The first thing I'd recommend is to read the CEO's annual letters to shareholders for as many years as possible. Then, listen to or read the transcripts of the company's conference calls. You'll get a sense of how management thinks about its business and its opportunities.
Plus, with the benefit of hindsight, you can see whether the decisions these folks made – making an acquisition, expanding into a new market, buying back stock, etc. – worked out well for shareholders. You'll get a good sense of whether they're honest, trustworthy, and care about shareholders.
It's hard to make those kinds of judgments by just looking at the numbers, so you need to go a little deeper.
My word of caution – particularly to inexperienced investors – is to go in with a skeptical view of management. Again, these people are skilled, highly incentivized salespeople, and they aren't necessarily lying... When I look back at when I've gotten burned believing CEOs, nine times out of 10 they fully believed what they were saying.
To accurately evaluate a CEO, sometimes you need to be a really good judge of character and pick up on little clues. But often, the truth is slapping you in the face...
Consider Angelo Mozilo, the former CEO and chairman of mortgage lender Countrywide Financial. He came in with the perfect tan, bleached teeth, wearing diamond-encrusted jewelry. One look at him and he just screamed "con man" or "used-car salesman." It came as little surprise when he got charged with insider trading and securities fraud a few years later.
Another example... I remember Buffett and Charlie Munger joking at a Berkshire Hathaway annual meeting years ago that you didn't have to be a rocket scientist to figure out that the late publisher Robert Maxwell was a crook.
In 1991, Maxwell died under mysterious circumstances off his yacht. Shortly thereafter, news surfaced that he had looted his employees' pension plans. Buffett and Munger said, "For heaven's sake, the guy's nickname was 'The Bouncing Czech'!" (a play on words, reflecting not only a bad check, but also because he was originally from Czechoslovakia).
Other times, however, total crooks will be incredibly polished and make a great impression. Former Enron executives Ken Lay and Jeff Skilling went to Harvard Business School. They claimed to be revolutionizing an industry and people ate it up.
Interestingly, sometimes management can be compelling for the opposite reason, too...
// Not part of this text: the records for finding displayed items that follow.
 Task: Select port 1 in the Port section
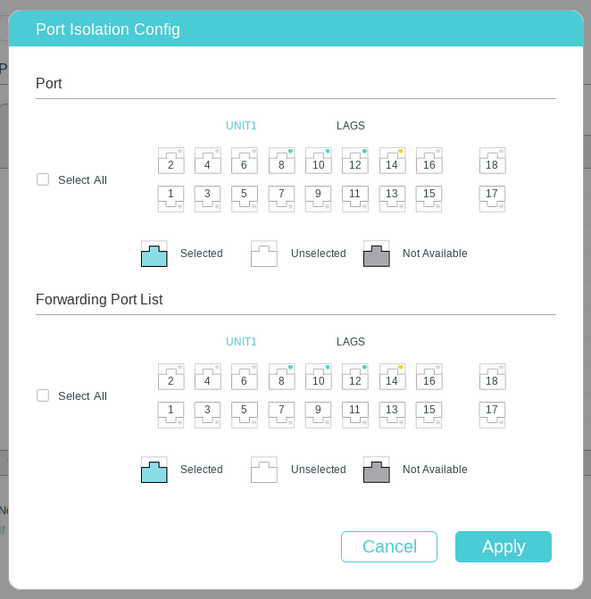click(x=171, y=199)
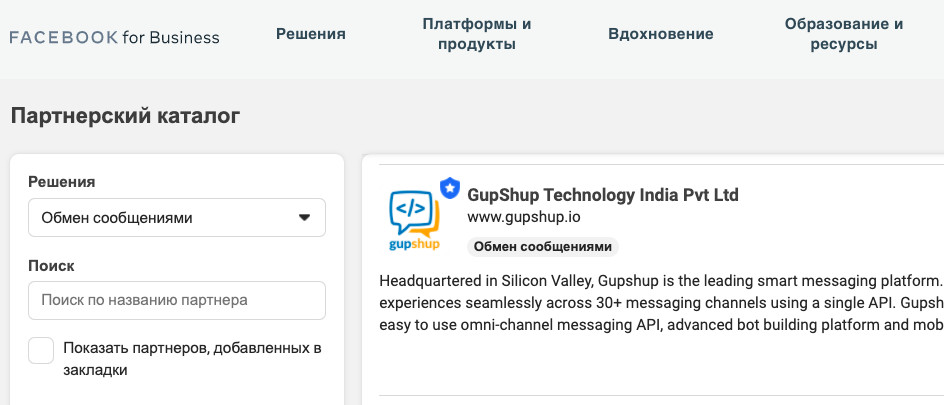
Task: Click the Facebook for Business logo
Action: click(x=114, y=37)
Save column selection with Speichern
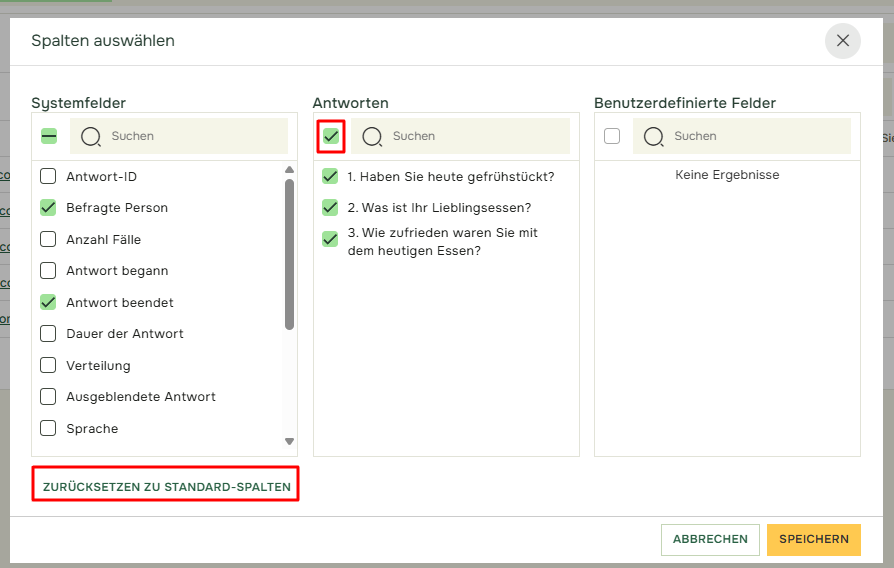Screen dimensions: 894x568 click(x=814, y=539)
Mike Pearson, the former Valeant Pharmaceuticals CEO, was the dumpiest looking guy you've ever seen, but that was part of his appeal. After reading William Thorndike Jr.'s book The Outsiders – which profiles eight different brilliant CEOs who shook up different industries by being iconoclasts – many brilliant investors, including my friend Bill Ackman, got sucked into Pearson's web. Bill famously lost nearly $4 billion on that trade.
One of the reasons Buffett is known as one of the greatest investors of all time is not only because he's a great capital allocator, but he's also a great judge of character. He does an incredible job of managing the CEOs of the 75-plus operating businesses that Berkshire has purchased over the years.
These folks come from every corner of the world... every personality type... are motivated by different things... and are running totally different businesses. But almost uniformly, they love working for Buffett and would run through a brick wall for him.
Buffett has done an excellent job of finding great people and avoiding turkeys. His skill in this area doesn't come primarily from special access (though he certainly has it).
Rather, he keeps it simple and looks for only three things: smarts, work ethic, and integrity – and never compromises. If he has any doubts about someone in any of these three areas, he simply moves on – and you should, too.